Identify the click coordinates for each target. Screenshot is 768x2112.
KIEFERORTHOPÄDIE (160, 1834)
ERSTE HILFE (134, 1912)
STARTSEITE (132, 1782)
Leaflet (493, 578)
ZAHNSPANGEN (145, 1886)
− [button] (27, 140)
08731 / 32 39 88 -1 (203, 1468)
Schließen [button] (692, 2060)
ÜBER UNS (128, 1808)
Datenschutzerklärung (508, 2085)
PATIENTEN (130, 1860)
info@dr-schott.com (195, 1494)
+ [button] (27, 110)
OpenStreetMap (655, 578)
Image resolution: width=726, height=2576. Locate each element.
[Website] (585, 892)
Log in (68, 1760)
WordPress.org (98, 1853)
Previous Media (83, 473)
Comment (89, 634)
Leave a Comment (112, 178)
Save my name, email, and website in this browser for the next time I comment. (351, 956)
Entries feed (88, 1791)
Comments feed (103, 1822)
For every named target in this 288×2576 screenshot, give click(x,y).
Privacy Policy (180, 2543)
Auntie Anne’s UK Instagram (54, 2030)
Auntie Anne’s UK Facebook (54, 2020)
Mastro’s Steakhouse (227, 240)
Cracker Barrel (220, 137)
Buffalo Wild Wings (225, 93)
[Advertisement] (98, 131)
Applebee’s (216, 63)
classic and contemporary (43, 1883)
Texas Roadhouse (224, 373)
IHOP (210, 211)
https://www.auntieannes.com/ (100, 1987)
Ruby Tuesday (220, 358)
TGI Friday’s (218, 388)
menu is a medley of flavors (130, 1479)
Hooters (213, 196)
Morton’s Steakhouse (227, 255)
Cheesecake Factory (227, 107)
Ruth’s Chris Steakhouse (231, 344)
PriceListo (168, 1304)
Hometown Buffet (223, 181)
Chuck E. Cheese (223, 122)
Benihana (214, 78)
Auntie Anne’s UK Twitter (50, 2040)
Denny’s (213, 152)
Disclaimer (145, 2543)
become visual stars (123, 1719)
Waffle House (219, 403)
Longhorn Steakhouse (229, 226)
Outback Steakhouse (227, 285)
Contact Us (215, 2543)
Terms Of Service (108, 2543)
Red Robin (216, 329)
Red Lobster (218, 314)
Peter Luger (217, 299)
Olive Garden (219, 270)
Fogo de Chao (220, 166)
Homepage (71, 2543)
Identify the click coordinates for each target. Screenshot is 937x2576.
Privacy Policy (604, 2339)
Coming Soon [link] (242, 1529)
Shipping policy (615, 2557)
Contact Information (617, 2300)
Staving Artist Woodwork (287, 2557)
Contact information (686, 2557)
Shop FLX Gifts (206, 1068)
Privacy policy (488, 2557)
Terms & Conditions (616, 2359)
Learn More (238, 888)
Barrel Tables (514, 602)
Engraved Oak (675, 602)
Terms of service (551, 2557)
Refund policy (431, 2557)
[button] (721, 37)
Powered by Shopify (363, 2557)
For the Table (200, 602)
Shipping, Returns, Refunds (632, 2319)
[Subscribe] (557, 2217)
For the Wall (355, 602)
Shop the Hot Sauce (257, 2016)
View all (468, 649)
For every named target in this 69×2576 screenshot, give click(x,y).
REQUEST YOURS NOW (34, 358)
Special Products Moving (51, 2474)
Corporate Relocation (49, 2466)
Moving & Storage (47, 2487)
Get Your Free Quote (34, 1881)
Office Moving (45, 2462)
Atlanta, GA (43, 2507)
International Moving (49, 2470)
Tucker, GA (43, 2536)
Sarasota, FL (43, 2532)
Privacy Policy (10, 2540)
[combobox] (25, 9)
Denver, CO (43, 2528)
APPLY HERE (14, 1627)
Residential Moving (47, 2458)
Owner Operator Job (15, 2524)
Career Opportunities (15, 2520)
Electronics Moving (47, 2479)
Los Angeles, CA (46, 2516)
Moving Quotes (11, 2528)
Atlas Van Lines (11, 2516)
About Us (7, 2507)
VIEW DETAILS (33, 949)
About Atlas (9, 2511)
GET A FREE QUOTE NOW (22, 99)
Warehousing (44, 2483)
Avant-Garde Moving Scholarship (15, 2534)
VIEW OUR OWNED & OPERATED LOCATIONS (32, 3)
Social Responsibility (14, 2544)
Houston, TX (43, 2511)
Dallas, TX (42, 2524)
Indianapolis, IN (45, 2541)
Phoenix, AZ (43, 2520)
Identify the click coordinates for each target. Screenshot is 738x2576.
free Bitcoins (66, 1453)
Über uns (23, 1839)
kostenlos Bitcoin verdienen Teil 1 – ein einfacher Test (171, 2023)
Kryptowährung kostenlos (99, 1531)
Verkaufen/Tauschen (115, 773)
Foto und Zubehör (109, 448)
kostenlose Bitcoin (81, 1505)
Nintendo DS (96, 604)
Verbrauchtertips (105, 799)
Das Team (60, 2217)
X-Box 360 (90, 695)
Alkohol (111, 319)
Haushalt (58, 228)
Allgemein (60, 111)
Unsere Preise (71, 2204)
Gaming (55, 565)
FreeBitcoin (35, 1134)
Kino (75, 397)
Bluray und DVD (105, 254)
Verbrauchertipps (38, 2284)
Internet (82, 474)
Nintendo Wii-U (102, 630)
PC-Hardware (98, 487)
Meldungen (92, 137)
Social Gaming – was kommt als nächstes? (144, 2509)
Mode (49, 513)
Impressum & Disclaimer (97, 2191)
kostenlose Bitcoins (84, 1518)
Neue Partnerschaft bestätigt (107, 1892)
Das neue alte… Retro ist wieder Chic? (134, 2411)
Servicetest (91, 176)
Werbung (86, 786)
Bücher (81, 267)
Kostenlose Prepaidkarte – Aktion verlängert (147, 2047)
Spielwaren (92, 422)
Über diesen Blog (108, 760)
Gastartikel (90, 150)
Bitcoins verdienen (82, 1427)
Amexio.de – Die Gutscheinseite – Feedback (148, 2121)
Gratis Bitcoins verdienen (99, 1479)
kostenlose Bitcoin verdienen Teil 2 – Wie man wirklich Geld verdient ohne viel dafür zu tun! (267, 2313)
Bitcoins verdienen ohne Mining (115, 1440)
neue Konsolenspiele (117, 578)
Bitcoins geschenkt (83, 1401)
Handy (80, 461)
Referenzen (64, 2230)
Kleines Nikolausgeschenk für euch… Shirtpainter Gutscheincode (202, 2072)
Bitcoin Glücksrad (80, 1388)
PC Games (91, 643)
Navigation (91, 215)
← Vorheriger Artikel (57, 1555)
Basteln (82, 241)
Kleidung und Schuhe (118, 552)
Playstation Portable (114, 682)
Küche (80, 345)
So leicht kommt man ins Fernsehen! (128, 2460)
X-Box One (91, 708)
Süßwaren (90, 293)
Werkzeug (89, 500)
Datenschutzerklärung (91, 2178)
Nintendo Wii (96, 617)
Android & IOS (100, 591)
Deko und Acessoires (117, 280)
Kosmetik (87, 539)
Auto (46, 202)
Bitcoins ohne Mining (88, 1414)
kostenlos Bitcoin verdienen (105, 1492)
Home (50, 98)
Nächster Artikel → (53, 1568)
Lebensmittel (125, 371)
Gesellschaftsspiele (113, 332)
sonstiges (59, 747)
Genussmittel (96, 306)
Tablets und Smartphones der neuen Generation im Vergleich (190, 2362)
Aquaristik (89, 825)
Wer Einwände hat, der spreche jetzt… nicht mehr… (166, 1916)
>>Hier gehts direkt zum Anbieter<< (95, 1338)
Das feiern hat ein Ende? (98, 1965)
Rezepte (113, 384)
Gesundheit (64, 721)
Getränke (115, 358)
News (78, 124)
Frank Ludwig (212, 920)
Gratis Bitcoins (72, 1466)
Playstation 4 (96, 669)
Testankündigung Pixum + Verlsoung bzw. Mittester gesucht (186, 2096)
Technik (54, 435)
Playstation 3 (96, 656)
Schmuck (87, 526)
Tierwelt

▬▬▬▬▬▬▬▬▬▬

**ACTIVITY:**
Restate exactly the records above from their first line through the line that holds "Auntie Anne’s UK Instagram (54, 2030)", please, including both and leaving out all others.

**SOLUTION FOR THIS TASK:**
Identify the click coordinates for each target. Screenshot is 768x2112.
KIEFERORTHOPÄDIE (160, 1834)
ERSTE HILFE (134, 1912)
STARTSEITE (132, 1782)
Leaflet (493, 578)
ZAHNSPANGEN (145, 1886)
− [button] (27, 140)
08731 / 32 39 88 -1 (203, 1468)
Schließen [button] (692, 2060)
ÜBER UNS (128, 1808)
Datenschutzerklärung (508, 2085)
PATIENTEN (130, 1860)
info@dr-schott.com (195, 1494)
+ [button] (27, 110)
OpenStreetMap (655, 578)
Image resolution: width=726, height=2576. Locate each element.
[Website] (585, 892)
Log in (68, 1760)
WordPress.org (98, 1853)
Previous Media (83, 473)
Comment (89, 634)
Leave a Comment (112, 178)
Save my name, email, and website in this browser for the next time I comment. (351, 956)
Entries feed (88, 1791)
Comments feed (103, 1822)
For every named target in this 288×2576 screenshot, give click(x,y).
Privacy Policy (180, 2543)
Auntie Anne’s UK Instagram (54, 2030)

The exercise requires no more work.